Each morning I am in my car for a minimum of 45 minutes. That's a lot of time to find new songs I like, think about the chores I need to find someone to do and get mad at other drivers. This morning I had one really nice thought. Like so nice I had to touch my heart and get misty. But then I had a lot of not so nice thoughts. And at least one that was so naughty I had to talk it out of my head.
Shortly after the really not so nice thought I got caught behind a student driver. How's that for karma? And it was seriously like the student drivers lack of skill was commensurate with the degree of my bad thought. This was the worst student driver I have ever been within a 4 mile radius of. At one point we rounded a bend that had one of those speed marker things and it clocked the student driver (and, thus, me stuck behind him/her) at 11 mph. I'm pretty sure I could push my car faster than that. My leg was cramping from hovering over the break because cars do not want to go 11 mph.
After being stuck behind the student driver from Hell for the longest 3 miles of my life, I was lucky enough to be able to take a right hand turn and escape. I really wanted to look into the car and identify what kind of person could drive that bad but I knew I couldn't look at them without saying mean things so I just said the mean things while I looked straight ahead instead. One of my favorite things to do whenever I am stuck behind an especially frustrating driver and I have the chance to pass them on my way to turn or something is to slow down and glare in at them to sufficiently communicate my wrath for them, by the way.

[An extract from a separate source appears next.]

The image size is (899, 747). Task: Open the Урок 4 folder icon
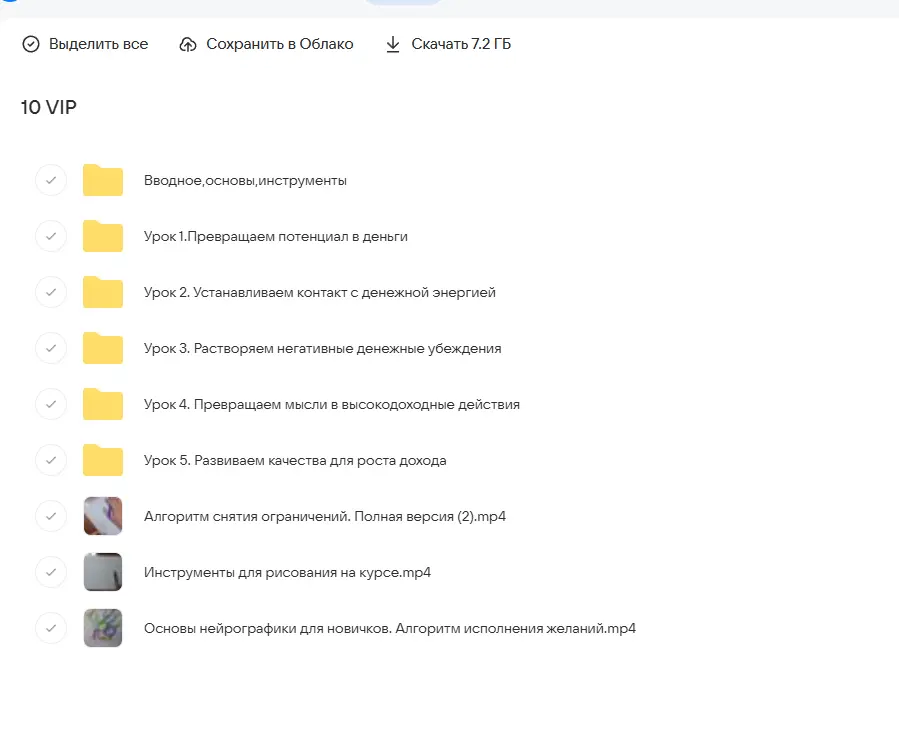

So I take the turn and start on my alternate route when I come across some fat town workers repainting the cross walks. I am all for that since I once got pulled over for failing to stop for a little girl in a cross walk and my defense, in all honesty, was that I didn't see that there was even a cross walk there because it was so faint. And I don't stop for jaywalkers. That's like encouraging delinquency. The fat painters were taking up a whole lane of traffic and forced me to drive like I was in London for a minute, which unnerved me when my body had just started to regulated itself in the aftermath of the anger that surged through it as a result of the student driver. Just another couple blocks after that obstacle I found some road construction blocking my path. Really??Being the resourceful girl that I am, I took another turn that would help me get around the construction without being spit out onto the main road where people like to open their car doors just to dare you to hit them. Feeling pretty proud of myself and just around the corner from work, I had to stop at a stop sign in order to take a left. Now no one likes to take left turns, right? Looking in two directions is exhausting. So I was understanding when the car in front of me took a minute to make the turn. But then another minute went by and I was starting to feel less understanding so I decided to assess the situation. What would karma do if you successfully got away from the worst student driver ever? Karma would put a funeral procession in your path next. Yup. All those purple flags on the car with sad people mourning a loss inside and I can usually muster up some empathy, if not jealousy for the fact that they get a day off when I am on my way to work. But this morning all I could think was that they were in my way and it was some cosmic retribution.
So the moral of the story is that when you are cranky you shouldn't drive. And if you don't drive then you can't go to work. And if all the cranky people in the world didn't go to work, think of how nice all the people who waited on you at restaurants and stores all day would be!!